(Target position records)
>> Start

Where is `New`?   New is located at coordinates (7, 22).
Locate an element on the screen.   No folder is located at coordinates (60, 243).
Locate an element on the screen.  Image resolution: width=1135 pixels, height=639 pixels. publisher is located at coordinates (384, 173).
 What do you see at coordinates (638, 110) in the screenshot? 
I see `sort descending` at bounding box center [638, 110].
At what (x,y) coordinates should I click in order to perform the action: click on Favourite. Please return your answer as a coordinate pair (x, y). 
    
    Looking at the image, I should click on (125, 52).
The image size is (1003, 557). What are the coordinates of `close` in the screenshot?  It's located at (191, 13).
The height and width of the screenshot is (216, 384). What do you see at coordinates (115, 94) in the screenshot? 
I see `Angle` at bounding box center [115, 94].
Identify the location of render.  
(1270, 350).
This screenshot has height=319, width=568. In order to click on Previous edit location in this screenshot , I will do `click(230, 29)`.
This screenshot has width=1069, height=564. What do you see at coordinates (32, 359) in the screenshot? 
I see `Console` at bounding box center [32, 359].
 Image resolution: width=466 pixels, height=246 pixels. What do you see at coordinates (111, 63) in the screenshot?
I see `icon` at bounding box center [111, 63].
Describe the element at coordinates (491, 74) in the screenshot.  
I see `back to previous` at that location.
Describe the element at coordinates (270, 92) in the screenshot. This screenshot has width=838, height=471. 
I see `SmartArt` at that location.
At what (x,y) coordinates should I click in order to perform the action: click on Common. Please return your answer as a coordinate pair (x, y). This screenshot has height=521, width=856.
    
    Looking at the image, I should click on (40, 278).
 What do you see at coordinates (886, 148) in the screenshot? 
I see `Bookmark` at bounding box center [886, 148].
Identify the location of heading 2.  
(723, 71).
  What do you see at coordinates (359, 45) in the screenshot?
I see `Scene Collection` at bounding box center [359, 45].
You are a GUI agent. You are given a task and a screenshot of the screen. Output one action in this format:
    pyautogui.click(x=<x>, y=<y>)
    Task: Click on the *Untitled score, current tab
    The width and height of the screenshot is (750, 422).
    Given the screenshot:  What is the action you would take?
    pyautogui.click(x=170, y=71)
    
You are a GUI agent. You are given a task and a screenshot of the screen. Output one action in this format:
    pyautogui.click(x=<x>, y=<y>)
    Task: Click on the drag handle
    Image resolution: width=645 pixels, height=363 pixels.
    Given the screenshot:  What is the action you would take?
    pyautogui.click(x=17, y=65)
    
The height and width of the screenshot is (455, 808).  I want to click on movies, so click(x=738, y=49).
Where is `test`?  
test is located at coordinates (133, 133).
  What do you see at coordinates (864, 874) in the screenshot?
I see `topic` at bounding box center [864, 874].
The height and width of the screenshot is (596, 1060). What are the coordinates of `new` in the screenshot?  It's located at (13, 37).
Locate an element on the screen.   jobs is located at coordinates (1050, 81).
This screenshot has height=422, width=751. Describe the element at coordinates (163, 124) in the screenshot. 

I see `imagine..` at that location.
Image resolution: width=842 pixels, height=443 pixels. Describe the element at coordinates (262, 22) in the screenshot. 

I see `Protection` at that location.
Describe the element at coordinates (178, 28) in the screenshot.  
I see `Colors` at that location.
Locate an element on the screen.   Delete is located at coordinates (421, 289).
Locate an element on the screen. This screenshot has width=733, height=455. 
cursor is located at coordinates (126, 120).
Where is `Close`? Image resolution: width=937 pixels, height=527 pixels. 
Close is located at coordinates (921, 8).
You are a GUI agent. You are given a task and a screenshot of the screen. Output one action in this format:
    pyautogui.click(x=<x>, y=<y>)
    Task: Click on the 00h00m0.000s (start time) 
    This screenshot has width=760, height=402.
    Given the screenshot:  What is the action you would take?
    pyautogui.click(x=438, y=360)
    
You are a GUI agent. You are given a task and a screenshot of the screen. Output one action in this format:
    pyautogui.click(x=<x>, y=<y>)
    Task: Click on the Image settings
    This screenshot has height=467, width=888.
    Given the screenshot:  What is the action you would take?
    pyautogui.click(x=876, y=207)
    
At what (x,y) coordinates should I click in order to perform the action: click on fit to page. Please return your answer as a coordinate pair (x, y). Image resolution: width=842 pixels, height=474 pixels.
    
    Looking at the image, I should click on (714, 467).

>> End

Do this: Pick out every line of the records above that contains the word "order", treating uppercase and lowercase as different, and copy those lines.

Solution for this problem:
At what (x,y) coordinates should I click in order to perform the action: click on Favourite. Please return your answer as a coordinate pair (x, y). 
This screenshot has height=319, width=568. In order to click on Previous edit location in this screenshot , I will do `click(230, 29)`.
At what (x,y) coordinates should I click in order to perform the action: click on Common. Please return your answer as a coordinate pair (x, y). This screenshot has height=521, width=856.
At what (x,y) coordinates should I click in order to perform the action: click on fit to page. Please return your answer as a coordinate pair (x, y). Image resolution: width=842 pixels, height=474 pixels.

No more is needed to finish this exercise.